Fast, Deep, Fast and Deep
Want to share your content on R-bloggers? click here if you have a blog, or here if you don't.
Swimming + Data Science has been quiet for a while as I worked on other projects. Today though we’re back at it in an attempt to quantify the speed and depth of swim meets. It’s more than that though, because this is vintage me, back on my hobby horses. We will be using SwimmeR
. We will be focusing, perhaps myopically, on swim meets from my local area. We will also be using a discussion I had with some friends about old swimming results as a jumping off point. It’s a perfect Swimming + Data Science trifecta!
So here’s the story. I was officiating at the Section IV Class C sectional finals meet, held recently. During an awards break I got into a conversation with a couple of people about swim meets past, as I am wont to do.
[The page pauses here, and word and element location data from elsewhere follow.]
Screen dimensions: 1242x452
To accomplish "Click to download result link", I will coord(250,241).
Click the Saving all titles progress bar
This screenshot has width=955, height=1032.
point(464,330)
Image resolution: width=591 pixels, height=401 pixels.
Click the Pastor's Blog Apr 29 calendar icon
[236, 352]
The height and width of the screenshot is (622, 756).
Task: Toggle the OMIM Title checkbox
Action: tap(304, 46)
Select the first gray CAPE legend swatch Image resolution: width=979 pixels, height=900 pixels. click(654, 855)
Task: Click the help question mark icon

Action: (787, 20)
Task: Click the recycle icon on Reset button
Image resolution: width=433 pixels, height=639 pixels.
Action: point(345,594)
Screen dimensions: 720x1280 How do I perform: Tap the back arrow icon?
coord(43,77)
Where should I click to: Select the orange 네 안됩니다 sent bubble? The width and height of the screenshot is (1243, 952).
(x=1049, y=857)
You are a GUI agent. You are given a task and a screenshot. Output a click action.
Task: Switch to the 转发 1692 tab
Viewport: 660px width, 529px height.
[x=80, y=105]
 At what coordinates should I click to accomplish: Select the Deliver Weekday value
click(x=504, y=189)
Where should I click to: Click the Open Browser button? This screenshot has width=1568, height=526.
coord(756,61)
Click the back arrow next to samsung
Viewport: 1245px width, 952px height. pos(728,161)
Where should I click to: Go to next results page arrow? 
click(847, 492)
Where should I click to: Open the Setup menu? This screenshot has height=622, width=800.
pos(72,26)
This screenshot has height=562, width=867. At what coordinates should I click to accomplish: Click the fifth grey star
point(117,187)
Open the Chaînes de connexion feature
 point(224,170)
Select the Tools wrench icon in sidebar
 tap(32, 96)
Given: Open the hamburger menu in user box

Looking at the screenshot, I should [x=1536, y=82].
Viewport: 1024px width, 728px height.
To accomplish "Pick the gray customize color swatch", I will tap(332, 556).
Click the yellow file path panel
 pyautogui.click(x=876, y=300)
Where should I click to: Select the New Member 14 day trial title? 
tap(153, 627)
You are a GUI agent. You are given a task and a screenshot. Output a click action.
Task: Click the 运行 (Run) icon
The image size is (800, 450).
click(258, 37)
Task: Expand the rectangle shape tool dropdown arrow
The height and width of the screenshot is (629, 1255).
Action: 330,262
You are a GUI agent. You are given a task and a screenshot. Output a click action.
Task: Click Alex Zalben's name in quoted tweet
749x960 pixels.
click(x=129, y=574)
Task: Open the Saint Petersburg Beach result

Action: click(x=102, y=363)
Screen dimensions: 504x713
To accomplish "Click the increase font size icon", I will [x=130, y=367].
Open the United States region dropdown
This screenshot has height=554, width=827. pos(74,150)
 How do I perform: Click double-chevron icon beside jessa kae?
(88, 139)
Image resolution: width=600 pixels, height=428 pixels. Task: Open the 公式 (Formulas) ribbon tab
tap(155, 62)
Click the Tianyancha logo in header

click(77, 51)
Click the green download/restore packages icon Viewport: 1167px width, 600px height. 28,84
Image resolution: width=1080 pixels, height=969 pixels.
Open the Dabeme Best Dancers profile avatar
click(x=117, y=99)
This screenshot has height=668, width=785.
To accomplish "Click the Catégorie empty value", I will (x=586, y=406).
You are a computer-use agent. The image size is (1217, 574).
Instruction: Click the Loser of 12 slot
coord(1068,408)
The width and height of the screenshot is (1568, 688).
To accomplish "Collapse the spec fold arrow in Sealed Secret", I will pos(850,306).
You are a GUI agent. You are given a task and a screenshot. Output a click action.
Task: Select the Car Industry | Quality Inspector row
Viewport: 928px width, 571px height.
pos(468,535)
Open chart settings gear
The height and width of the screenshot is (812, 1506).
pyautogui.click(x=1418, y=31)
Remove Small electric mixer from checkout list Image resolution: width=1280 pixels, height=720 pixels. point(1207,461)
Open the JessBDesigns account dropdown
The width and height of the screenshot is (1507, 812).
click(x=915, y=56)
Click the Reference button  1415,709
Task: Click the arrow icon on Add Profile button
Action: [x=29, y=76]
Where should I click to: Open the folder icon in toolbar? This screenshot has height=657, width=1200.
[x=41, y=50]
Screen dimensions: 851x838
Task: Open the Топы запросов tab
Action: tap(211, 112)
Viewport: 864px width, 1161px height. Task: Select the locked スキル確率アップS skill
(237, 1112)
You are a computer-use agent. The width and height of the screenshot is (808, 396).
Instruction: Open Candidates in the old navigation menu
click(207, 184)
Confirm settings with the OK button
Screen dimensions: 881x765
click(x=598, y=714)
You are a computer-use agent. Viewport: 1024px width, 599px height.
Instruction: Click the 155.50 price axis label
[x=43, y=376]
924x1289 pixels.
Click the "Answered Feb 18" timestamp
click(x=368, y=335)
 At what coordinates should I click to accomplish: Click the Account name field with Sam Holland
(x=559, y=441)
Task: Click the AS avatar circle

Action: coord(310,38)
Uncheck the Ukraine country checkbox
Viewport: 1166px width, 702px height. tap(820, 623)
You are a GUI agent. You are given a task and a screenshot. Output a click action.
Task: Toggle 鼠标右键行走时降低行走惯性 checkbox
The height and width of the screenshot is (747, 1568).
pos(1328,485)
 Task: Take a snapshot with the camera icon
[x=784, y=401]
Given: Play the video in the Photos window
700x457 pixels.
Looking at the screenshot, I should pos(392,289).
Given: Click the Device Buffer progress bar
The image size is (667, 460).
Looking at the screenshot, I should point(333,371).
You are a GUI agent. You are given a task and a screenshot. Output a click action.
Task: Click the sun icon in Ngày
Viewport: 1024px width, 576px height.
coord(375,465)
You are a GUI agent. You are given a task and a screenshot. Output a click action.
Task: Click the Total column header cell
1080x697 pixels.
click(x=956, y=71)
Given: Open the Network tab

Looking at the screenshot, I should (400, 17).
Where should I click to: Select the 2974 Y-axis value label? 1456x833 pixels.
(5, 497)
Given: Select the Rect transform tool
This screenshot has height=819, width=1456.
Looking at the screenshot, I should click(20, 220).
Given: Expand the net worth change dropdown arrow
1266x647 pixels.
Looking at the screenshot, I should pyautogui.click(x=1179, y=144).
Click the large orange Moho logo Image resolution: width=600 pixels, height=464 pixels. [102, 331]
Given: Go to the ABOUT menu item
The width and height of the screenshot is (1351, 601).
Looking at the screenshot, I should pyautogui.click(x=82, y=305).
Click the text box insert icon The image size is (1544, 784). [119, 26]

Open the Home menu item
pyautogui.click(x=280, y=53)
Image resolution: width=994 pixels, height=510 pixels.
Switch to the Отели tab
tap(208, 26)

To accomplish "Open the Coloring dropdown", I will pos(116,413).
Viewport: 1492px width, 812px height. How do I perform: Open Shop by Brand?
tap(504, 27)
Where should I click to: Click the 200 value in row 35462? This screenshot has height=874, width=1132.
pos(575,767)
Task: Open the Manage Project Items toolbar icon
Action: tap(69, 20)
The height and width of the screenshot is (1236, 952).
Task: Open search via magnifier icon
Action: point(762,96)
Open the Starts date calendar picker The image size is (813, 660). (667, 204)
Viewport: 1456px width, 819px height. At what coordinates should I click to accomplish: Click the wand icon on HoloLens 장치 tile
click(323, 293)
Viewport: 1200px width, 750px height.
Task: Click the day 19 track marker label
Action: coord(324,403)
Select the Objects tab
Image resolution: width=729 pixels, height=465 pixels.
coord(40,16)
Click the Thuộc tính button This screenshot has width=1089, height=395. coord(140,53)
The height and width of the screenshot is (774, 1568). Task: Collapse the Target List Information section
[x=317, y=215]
These people, and I’m paraphrasing, remarked that
- The meet was generally both slower and less deep than previous years, particularly 2006
- That a specific team from 2006 that these people were associated with would have run rampant all over the current iteration of the meet
Now I enjoy a good “things were better in my day” bit as much as anyone – perhaps even more – but I also enjoy testing assertions. So that’s what we’re going to do. These tests will proceed in two parts, one for each assertion.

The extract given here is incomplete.